IP audits are conducted in order to identify, protect and value these vital assets of any business. A need to conduct IP audits typically arise as a part of a larger due diligence investigation initiated in order to evaluate the state of the business prior to a merger or acquisition. At the very least, an IP audit should be conducted every so often in order to identify just what IP assets are owned by a business and just how important those are to the firm.
The first step in the audit process is to identify the readily identifiable IP. Assets falling into this category will include any registred trademarks, copyrights, designs, or patents owned by the business, any license to thrid parties and any licenses from third parties, including cross-licenses. Also included in this category are things such as in-house work manuals, database, recipes, franchise agreements, publications and product/process know-how. Once identified, the IPs are then scrutinised to determine the state of ownership, whether they have lapsed or not (in the case of registrable IP) and whether they are being effectively used
The second step is to itemise what might be termed external or market influences. These include the company brand, product brands, company and product get-up, goodwill, product certification, export certifications, regulatory approvals, distribution and raw materials networks, client lists and marketing and advertising programs.
IP Audit of Trademarks:
As part of the IP audit, it is necessary to scrutinise important labels in order to ascertain whether or not it would be prudent to file separate trade mark applications in respect of individual elements of the get-up of the label. Unfortunately, most businesses focus only on the actual word mark of a lable or a trade mark based on the misconception that it is only the actual word mark which can form the subject of a trade mark registration. The foregoing makes it possible for unscrupulous traders to copy the get-up on their label but exchanging the word mark which forms part of the label.

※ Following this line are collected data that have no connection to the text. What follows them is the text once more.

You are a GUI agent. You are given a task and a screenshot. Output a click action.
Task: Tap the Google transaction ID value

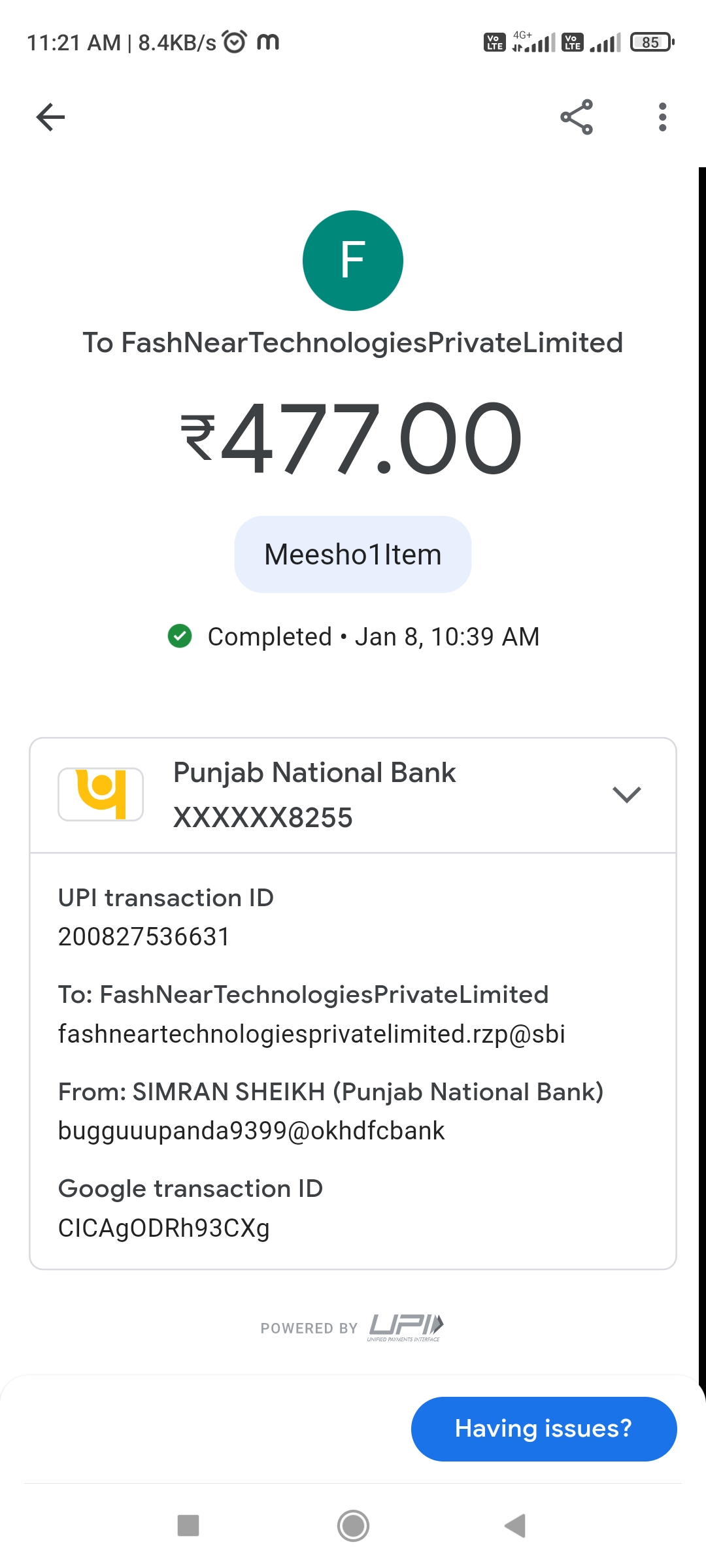[x=163, y=1228]
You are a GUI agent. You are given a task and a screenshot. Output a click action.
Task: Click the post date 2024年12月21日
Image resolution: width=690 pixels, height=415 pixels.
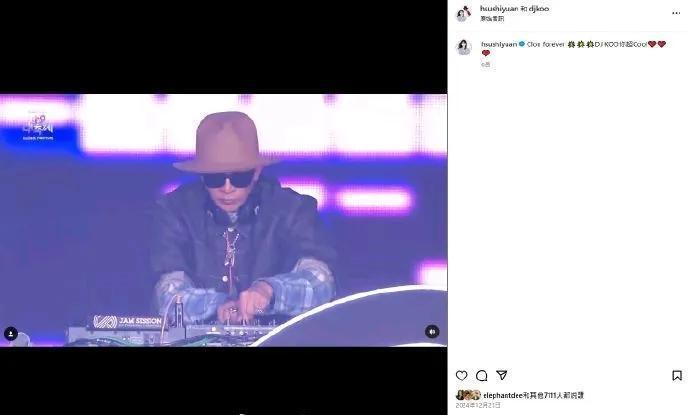point(478,405)
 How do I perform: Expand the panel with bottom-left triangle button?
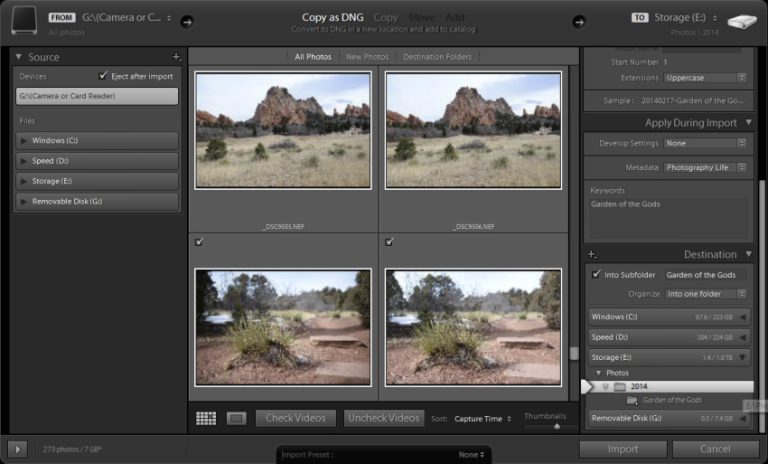(18, 448)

A trade mark is usually registered at the time of a new product launch under a freshly devised trade mark. Accordingly, it is possible for the goods and/or services originally marketed under a particular trade mark to change over a period of time. As a result, such goods and services initially covered by an existing trade mark registration often do not adequately cover the goods and services presently used and marketed under the trade mark. Thus, it is important to scrutinise very carefully the particular goods and/or services set out in there registration and compare these with the goods and services which are presently marketed and used by the company under the trade mark.

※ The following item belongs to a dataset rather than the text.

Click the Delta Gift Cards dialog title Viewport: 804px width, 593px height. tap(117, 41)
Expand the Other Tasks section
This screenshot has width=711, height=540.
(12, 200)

Also as a part of the IP audit, one must ensure that the trade mark has been registered in all the relevant classes of goods and/or services in respect of which the brand relates or has been extended, as the case may be.
IP audits are a convenient time for considering other forms of exploitation of IP as the entire IP portfolio is fresh in the minds of the decision makers. For instance licensing opportunities, selling certain IP assets or purchasing IP registrations of other companies if they are commercially viable.
This convenient time presented by IP audits should not be restricted to existing products. Careful consideration should also be given to future product launches and new trade mark registrations.
In conclusion, IP audits make sound business sense. Not only can an audit identify company strengths and weaknesses, it also is an extremely useful tool that can be used to make important decisions on IP assets.